映画「コクリコ坂から」では、松崎海(メル)と風間俊との、出生の秘密を絡めながらの恋物語を中心に、同時に古き良き部活棟「カルチェラタン」の取り壊し中止を巡る学生たちの活動が描かれる。「カルチェラタン」は女子の寄り付かない男子たちの巣窟であり、そのため取り壊し中止の運動も全校生徒の賛同を得られないままでいるが、物語が進むなかでメルの提案でカルチェラタンの大掃除を行うと、その価値が認められて、全校生徒の賛同を得ていく。

このカルチェラタンに象徴される、男子高校生らが活動=趣味に没頭し議論を戦わせながら馬鹿なことをやっている「オトコノコの領分」がある。また、これを冷やかしながらも遠巻きに見守っている「オンナノコの領分」がある。領分を認めるということは、自治を認めることであり、自主を肯定することであり、干渉をしないことである。それら「子供の領分」に対し「大人の領分」がある。

# # # #

* やること一覧:
**a.** 「コクリコ坂から」についての原文のうち、「映画「コクリコ坂から」では、」から「に対し「大人の領分」がある。」に至るまでをすべて、一字も変えずに書き写してください。
**b.** 「コクリコ坂から」についての原文によると、メルの提案によって何が行われましたか。
**c.** 「コクリコ坂から」についての原文を、最後の文の後から書き継いでください。
この後に並ぶ行は、上の原文とは別の出典から取られたものです。

# # # #

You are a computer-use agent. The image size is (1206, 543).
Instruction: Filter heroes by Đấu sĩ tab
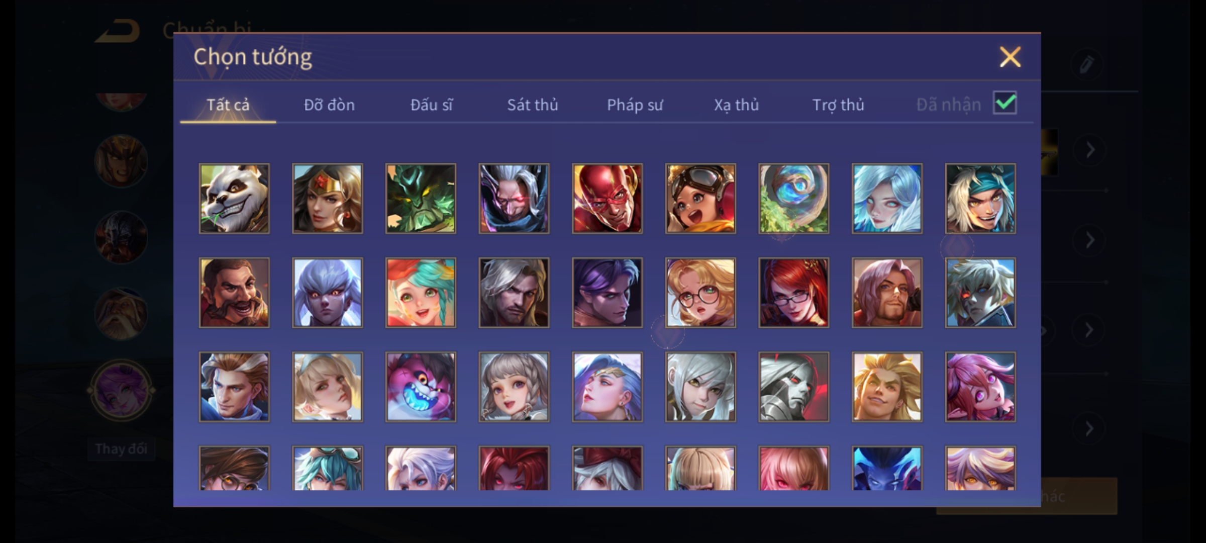(x=432, y=105)
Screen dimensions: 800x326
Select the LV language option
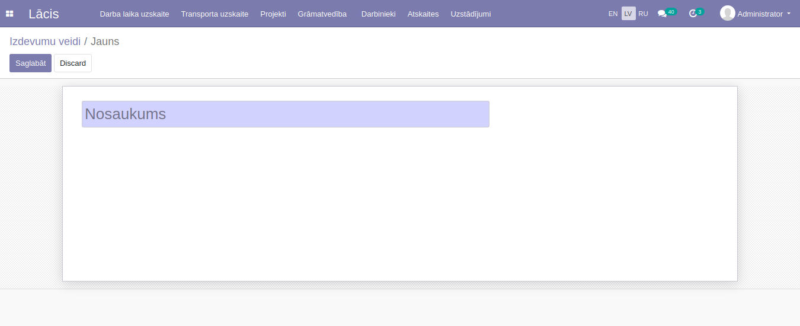pos(628,14)
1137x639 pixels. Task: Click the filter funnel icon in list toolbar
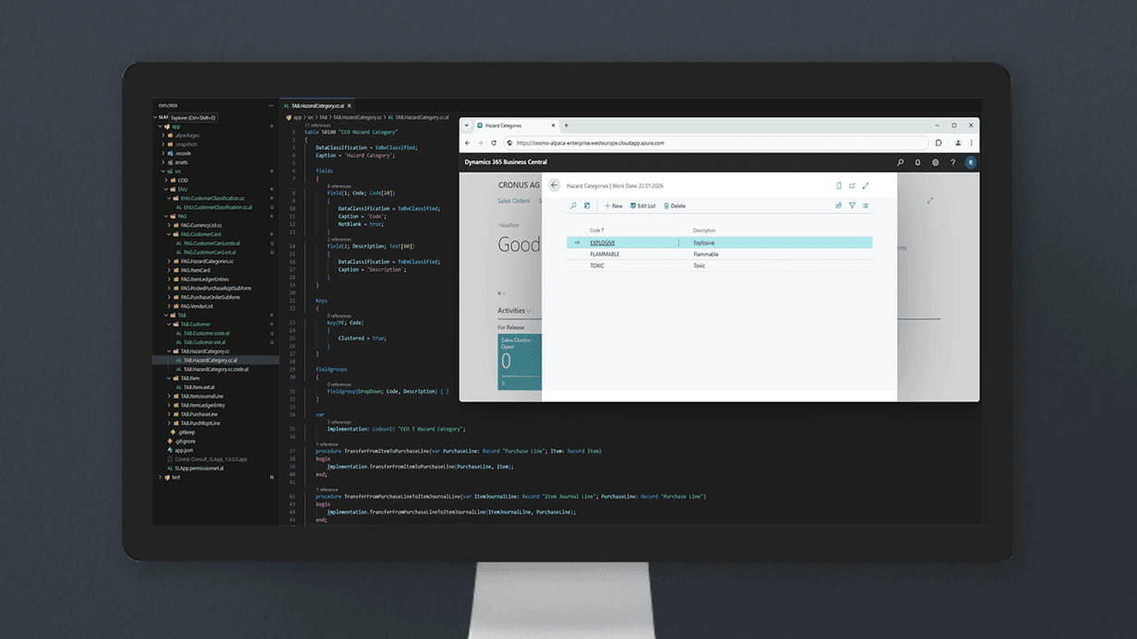(852, 206)
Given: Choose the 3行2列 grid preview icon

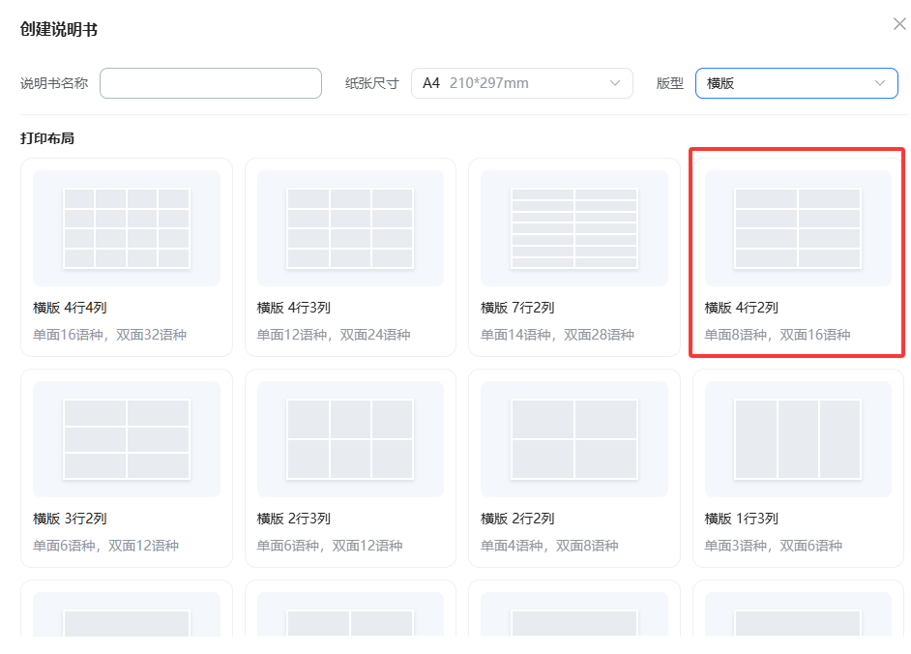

# # # #

* 演習の結果:
**a.**
映画「コクリコ坂から」では、松崎海(メル)と風間俊との、出生の秘密を絡めながらの恋物語を中心に、同時に古き良き部活棟「カルチェラタン」の取り壊し中止を巡る学生たちの活動が描かれる。「カルチェラタン」は女子の寄り付かない男子たちの巣窟であり、そのため取り壊し中止の運動も全校生徒の賛同を得られないままでいるが、物語が進むなかでメルの提案でカルチェラタンの大掃除を行うと、その価値が認められて、全校生徒の賛同を得ていく。

このカルチェラタンに象徴される、男子高校生らが活動=趣味に没頭し議論を戦わせながら馬鹿なことをやっている「オトコノコの領分」がある。また、これを冷やかしながらも遠巻きに見守っている「オンナノコの領分」がある。領分を認めるということは、自治を認めることであり、自主を肯定することであり、干渉をしないことである。それら「子供の領分」に対し「大人の領分」がある。

**b.** カルチェラタンの大掃除です。

**c.**
「オトコノコの領分」でしかなかったカルチェラタンの取り壊しが回避されるのは、メルの介入によって「子供の領分」となり、「大人の領分」である理事長と渡り合うからではないか。それら領分を越境するために、礼儀作法は呼び出されるのだ。

僕が思ったのは、現代ではこの「領分」が急速に消失しているのではないか、ということなのだ。あなたから見えるあなたの世界を認める前に、私から見たらあなたの世界は認められない、と礼儀作法がないままに干渉してくる。そのようなことがまかり通っているように思える。

例を出す。シンゴジラのPのインタビューで「「大人向けにしよう」と、女性とか子どもとか意識しない」脚本にした、と答えたことが批判されている。
bylines.news.yahoo.co.jp

その指摘はいわゆるポリティカルコレクトネスだ。つまり、「東宝の認識では、女性は大人ではないのか!」と。更に可笑しいのは「シンゴジラは女性にも面白い作品であり、東宝は女性を馬鹿にしている。正しくは『人間向け』なのだ」と。僕は本当にこういう議論は苦手で、じっさい何も生まないと思う。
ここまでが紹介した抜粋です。